50% of Machine Learning studies using [particular medical dataset] fundamentally flawed

By David Röthlisberger. Tweet your comments @drothlis.

Published 17 Feb 2020.

Gilles Vandewiele et al’s 2020 paper Overly Optimistic Prediction Results on Imbalanced Data: Flaws and Benefits of Applying Over-sampling provides a sobering reminder to take Machine Learning studies with a grain of salt: Almost 50% of the 24 peer-reviewed studies that use machine learning based on a particular publicly-available dataset, were fundamentally flawed. These studies claimed near-perfect accuracy at predicting the risk of pre-term birth for a patient; after correcting the methodological flaw Vandewiele et al found that the actual accuracy was between 52 and 65%. Read on for a layman’s description of the flaw.

In Machine Learning, you train your model (e.g. a Neural Network) using some of your dataset. In this case the dataset is electrohysterography measurements of the uterine muscle; each measurement is labelled with the outcome “pre-term birth” or “full-term birth”. The model’s job is to predict, for a new measurement it hasn’t seen before (a new patient not in the training dataset), whether the patient is at high risk for pre-term birth.

I said “some” of your dataset: You only use part of your dataset to train the model, because you reserve some of it, say 20%, to test your model after training. This tells you if your model can “generalise” to give accurate results for datapoints that it didn’t see during training. Machine Learning models can easily memorise or “overfit” to the training data, and generalise poorly. This is especially true if there is very little training data relative to the size of the model. This particular dataset has only 300 datapoints (300 patients).

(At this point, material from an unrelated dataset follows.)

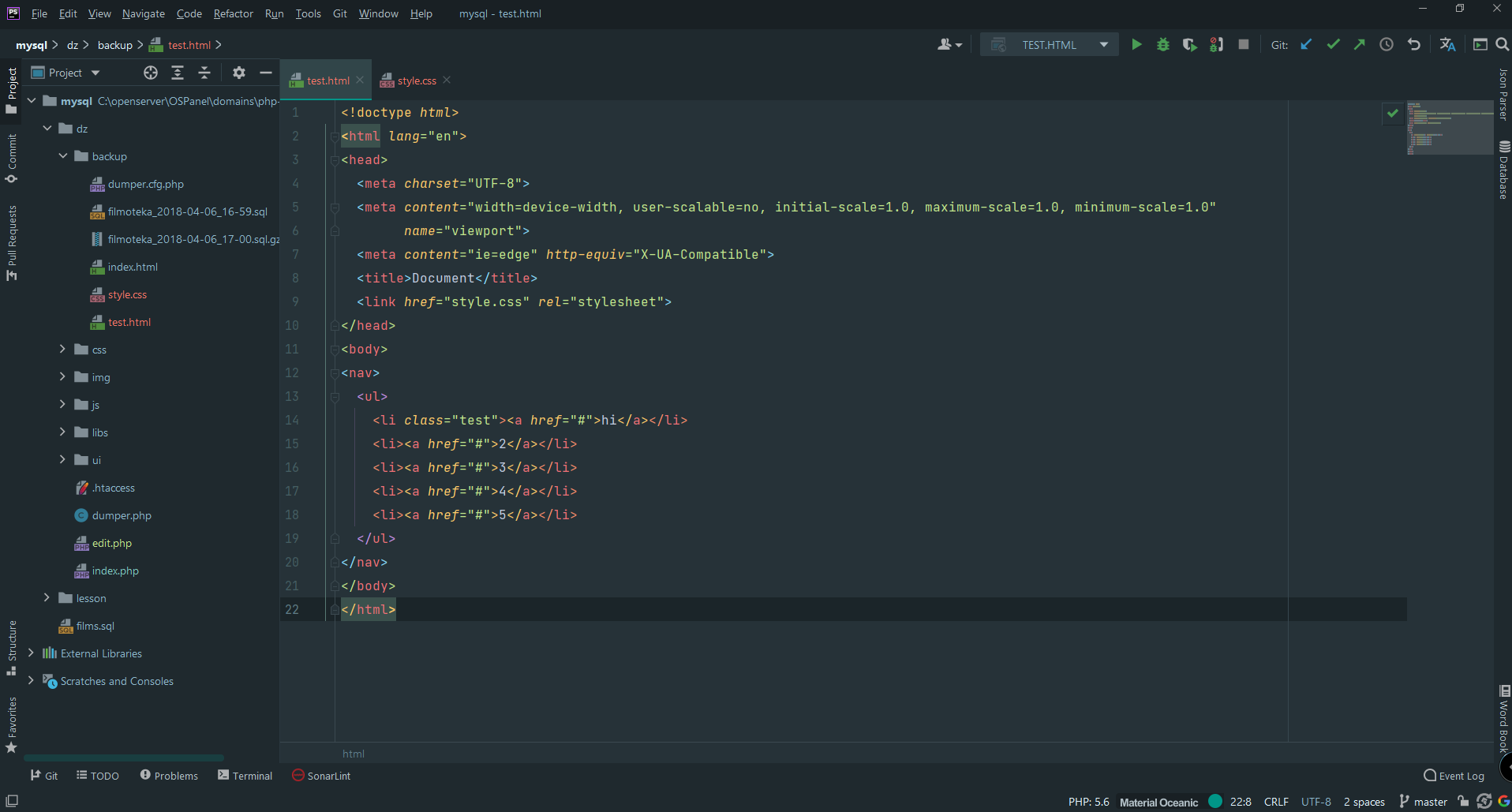
Task: Open the Terminal tool window
Action: [x=245, y=776]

Now in many medical applications of Machine Learning there is the problem of “imbalanced classes”: Most births are full-term, so only 13% of the datapoints are for pre-term births. Machine Learning tends to perform better if you give ~50% of each “class” in each batch (iteration) of the training algorithm. So we have to over-sample the “pre-term birth” class, for example by providing each datapoint twice, or 3 or 4 times.

The flaw in the studies is this: They oversampled (copied the pre-term datapoints) before splitting the dataset into training vs. test sets. This means that the datapoints in the test set were seen during training. So of course they measured really high accuracy!

(In practice over-sampling uses more sophisticated methods to interpolate new “synthetic” datapoints from the real datapoints, but the flaw remains the same: information leakage between the training & test sets.)